Stromberg was convicted of displaying a red flag, an anarchist symbol.
The Hughes Court (1930-1932). Seated, from left to right: Justices James C. McReynolds, Oliver Wendell Holmes, Jr., and Chief Justice Evans Hughes, and Justices Willis Van Devanter and Louis D. Brandeis. Standing, from left to right: Justices Harlan Fiske Stone, George Sutherland, Pierce Butler, and Owen J. Roberts.
“The maintenance of the opportunity for free political discussion to the end that government may be responsive to the will of the people and that changes may be obtained by lawful means, an opportunity essential to the security of the Republic, is a fundamental principle of our constitutional system. A statute which upon its face, and as authoritatively construed, is so vague and indefinite as to permit the punishment of the fair use of this opportunity is repugnant to the guaranty of liberty contained in the Fourteenth Amendment.”

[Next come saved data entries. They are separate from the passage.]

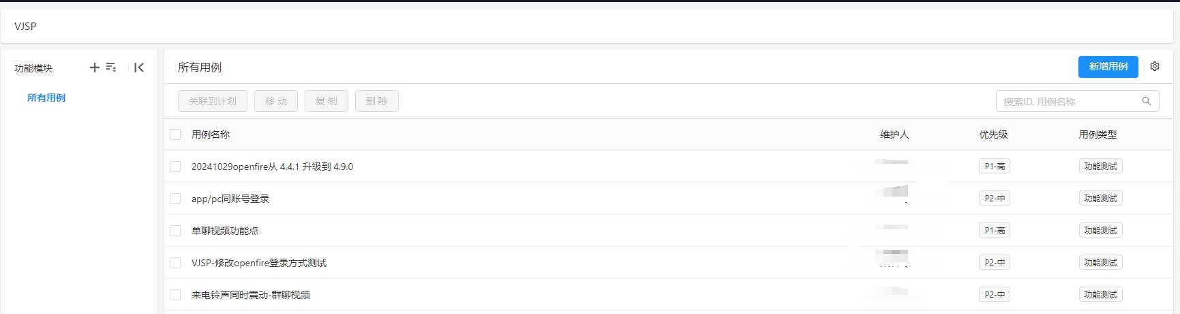The image size is (1180, 314).
Task: Click the 删除 button
Action: pyautogui.click(x=377, y=101)
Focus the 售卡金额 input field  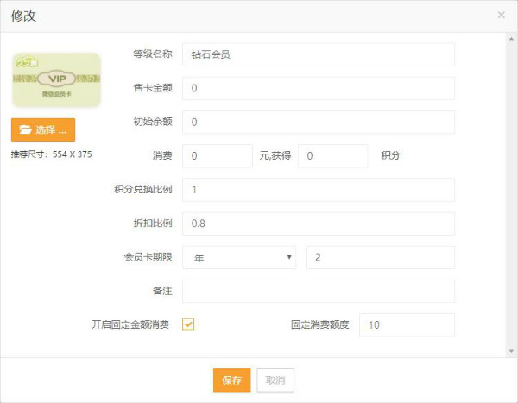point(318,88)
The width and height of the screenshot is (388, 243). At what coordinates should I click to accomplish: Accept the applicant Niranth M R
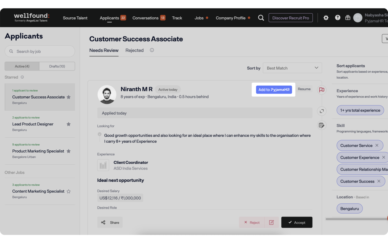click(296, 222)
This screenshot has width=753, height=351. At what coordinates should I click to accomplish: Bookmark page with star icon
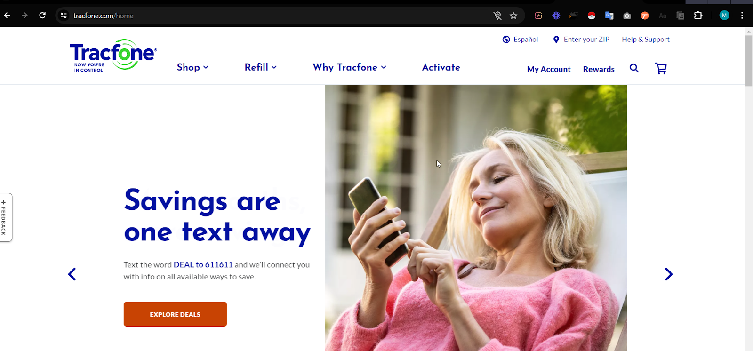point(513,16)
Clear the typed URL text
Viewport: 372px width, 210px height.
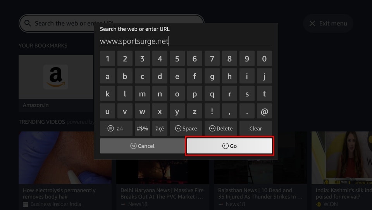pyautogui.click(x=255, y=128)
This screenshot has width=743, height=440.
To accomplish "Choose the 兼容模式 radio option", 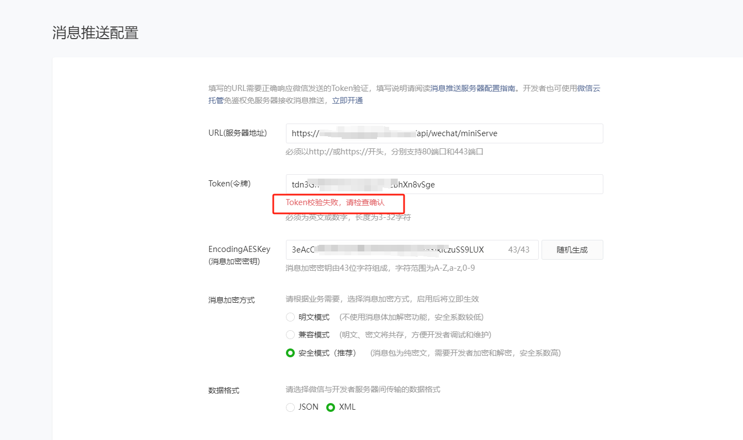I will point(290,335).
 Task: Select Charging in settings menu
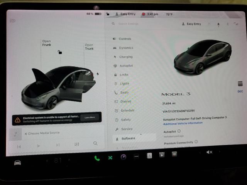click(125, 57)
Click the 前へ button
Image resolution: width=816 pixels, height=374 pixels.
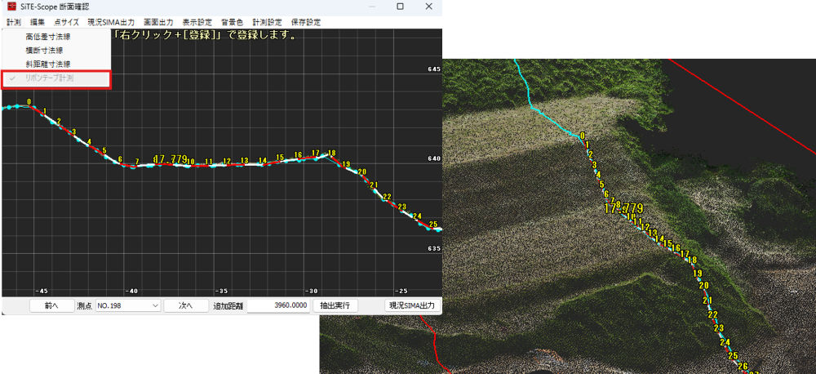coord(51,305)
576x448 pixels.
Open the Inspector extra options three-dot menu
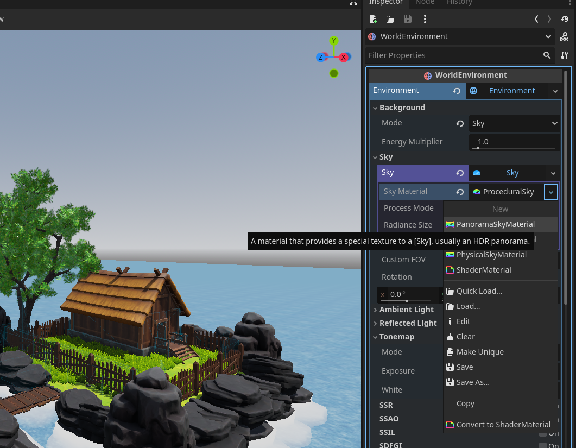tap(425, 19)
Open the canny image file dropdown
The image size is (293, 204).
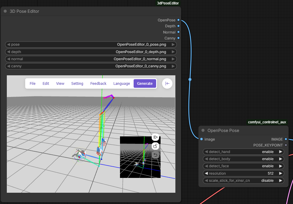click(x=91, y=66)
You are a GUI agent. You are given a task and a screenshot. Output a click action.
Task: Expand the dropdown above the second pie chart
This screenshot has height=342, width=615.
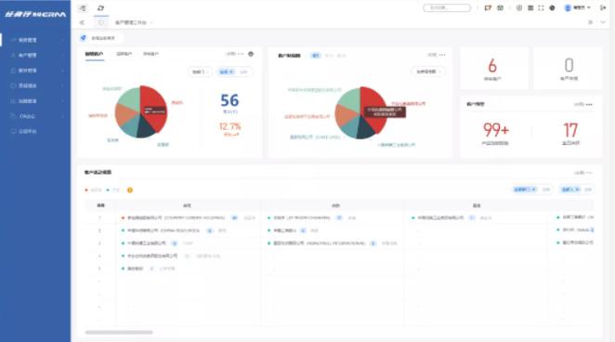(x=428, y=72)
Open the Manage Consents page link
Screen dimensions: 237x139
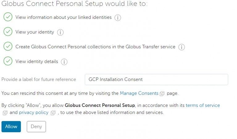pos(139,93)
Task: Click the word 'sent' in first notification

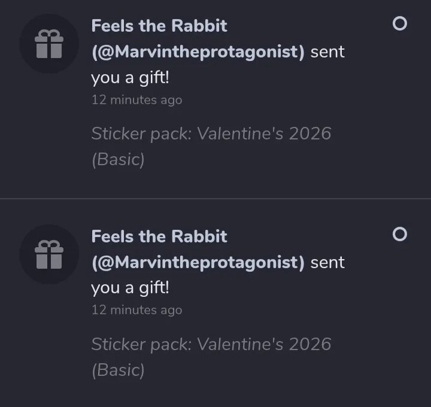Action: pos(327,52)
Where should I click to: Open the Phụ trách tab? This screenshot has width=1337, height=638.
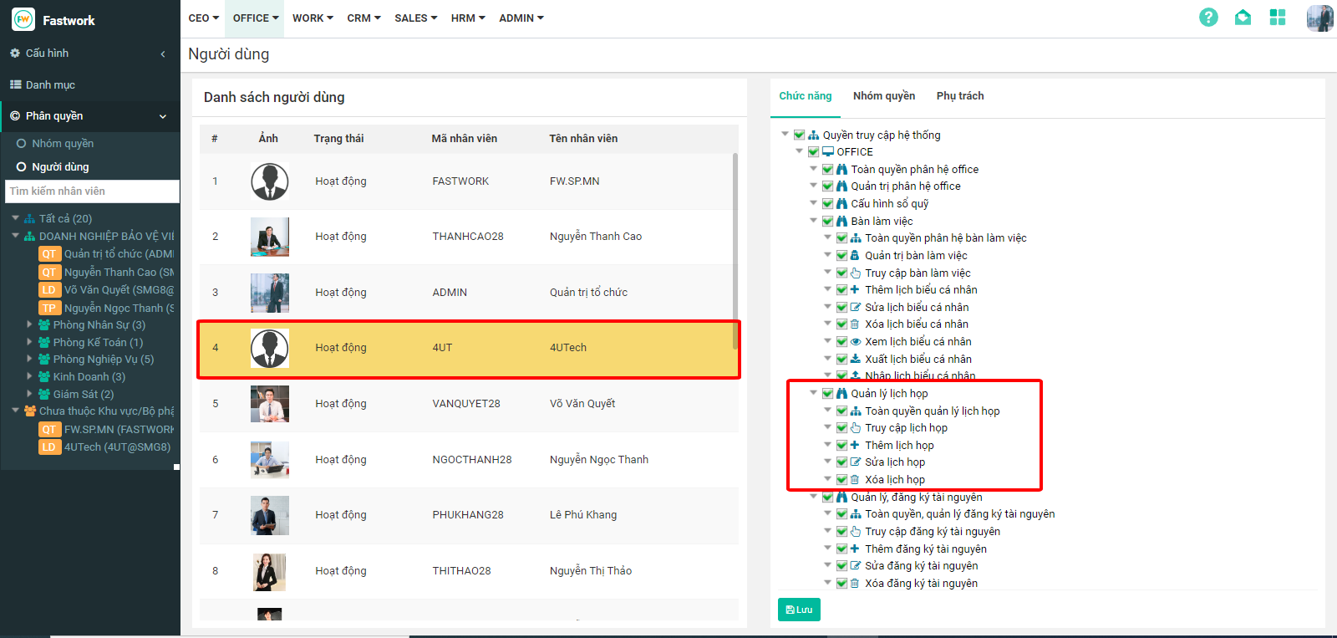point(959,96)
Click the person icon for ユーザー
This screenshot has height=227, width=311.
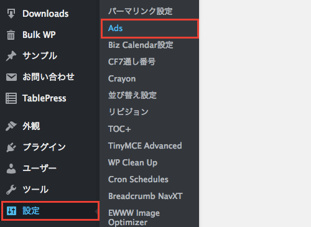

In Stromberg v. California (1931), the defendant raised a red flag, which was a “reproduction of the flag of Soviet Russia.” The state convicted him for displaying this anarchist symbol. On appeal, the Supreme Court reversed Stromberg’s conviction. For the first time, the Justices found that a state restriction on speech was unconstitutional. Chief Justice Hughes wrote the majority opinion.